If AMD sells a shed-load of these NANOs, that will help their bottom line without doubt. It's looking like a pretty darn nice card, and I wouldn't be surprised if there weren't lots of custom cooled versions that might overclock very nicely. This, plus the greatly buffed Radeon performance in DX12, and AMD's upcoming Zen CPUs/APUs, and a nice uptick in PS4/XBox 1 sales will all contribute to AMD's financial success.


----------



## cadaveca (Aug 25, 2015)

anubis44 said:


> If AMD sells a shed-load of these NANOs, that will help their bottom line without doubt.




AMD fails to meet price/performance offered by NVidia at all price points in my local market.

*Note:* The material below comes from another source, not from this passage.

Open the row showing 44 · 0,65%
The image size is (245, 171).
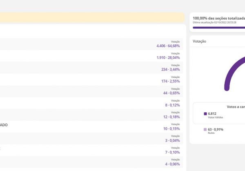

As such, no sales person in any PC store will recommend AMD unless it's specifically asked for. There's no features or anything at all - not even a free game - to entice the public to buy Nano. Fans of AMD will buy for sure, if priced right, but given that this is back-to-school season, and then holidays... I about a single SKU will really help AMD at all. They'd need to sell 500k units just to break even on this single SKU, IMHO, and I doubt they will have capacity for even half that.

But, I'd buy one, heck I'd buy a quartet of FuryX, if I could find them on the local market. I doubt that will happen soon since FuryX isn't even here yet.


----------



## Casecutter (Aug 25, 2015)

While not the proper thread to discuss this... AMD should have never waited the release the 300 Series Re-Fresh cards and never all at the same time. I suppose there was the whole "working down inventory in the channel" was a major problem. While I think AMD was working hard to complete some _driver_ "secret sauce", so perhaps it hinged on those two points.

Today seeing the "refresh" of the 300 Series as a pertinent adjustment, it distressing that they didn’t (juggled against selling down 290's) just released the 390; even if 290’s ($270) still had to have a place in the product stack.  As all the refresh cards are furnishing the opposition a decent buzz in the market, getting them out early would’ve be advantageous.  Even if it meant having the 200 Series below them, and the 300 Series above at the same point in time.  In retrospect it doesn’t seem that problematic as not having something to maintain some usable PR on the front pages.  Imagine AMD 390 in the market mid-April touting 8Gb and vying the 970, while the a Memory Allocation was somewhat still a sore subject. Then the 390X showing mid-May, finally the 380 like two week later.

A nice staggered release of new reviews leading up several week before the FuryX , then 3 weeks from that Fury, and now Nano. All that perhaps taking pressure from the drumming Fiji/HBM. AMD might have had to be less "talkative" on that subject, holding to "it's planned for a July release".  AMD would’ve almost assuredly had more and favorable reviews (AMD needs to provide more reviewer samples), but no they choose "months" of silence and the mounting pressure to "do something". It all came apart at the seams as the "where’s Fiji/HBM" overtook their own PR with crazy speculation in the forums, all the while the "re-brand tag" really got unwanted traction.  If AMD had a glut of 200 Series inventory in the channel, that was unhealthy, but the 6 months of their silence and the web's speculation was just as life-threatening.


----------



## anubis44 (Aug 26, 2015)

Aquinus said:


> Yeah but, I bought my 390 with the intent that it would be good out of the box. You're right, I can't usually pull more than 1160Mhz on it without pumping a good bit of voltage and even then. The question was what were the alternatives. Paying a tiny bit extra for the 970 didn't make sense when the 390 does almost the same but gives you that 8GB of VRAM. Not to say that's useful yet but I've been occasionally touching that limit in Farcry 4.
> 
> The 390 has a lot of texturing capability versus the 970. On paper you would expect the 390 to do something vastly better than the 970 but we don't see that in a lot of cases. I suspect when we start using more memory for higher resolution textures that the 390 will suffer a lot less than a 970. This is all to be seen though. More demanding games are in order for us to see how that all goes over.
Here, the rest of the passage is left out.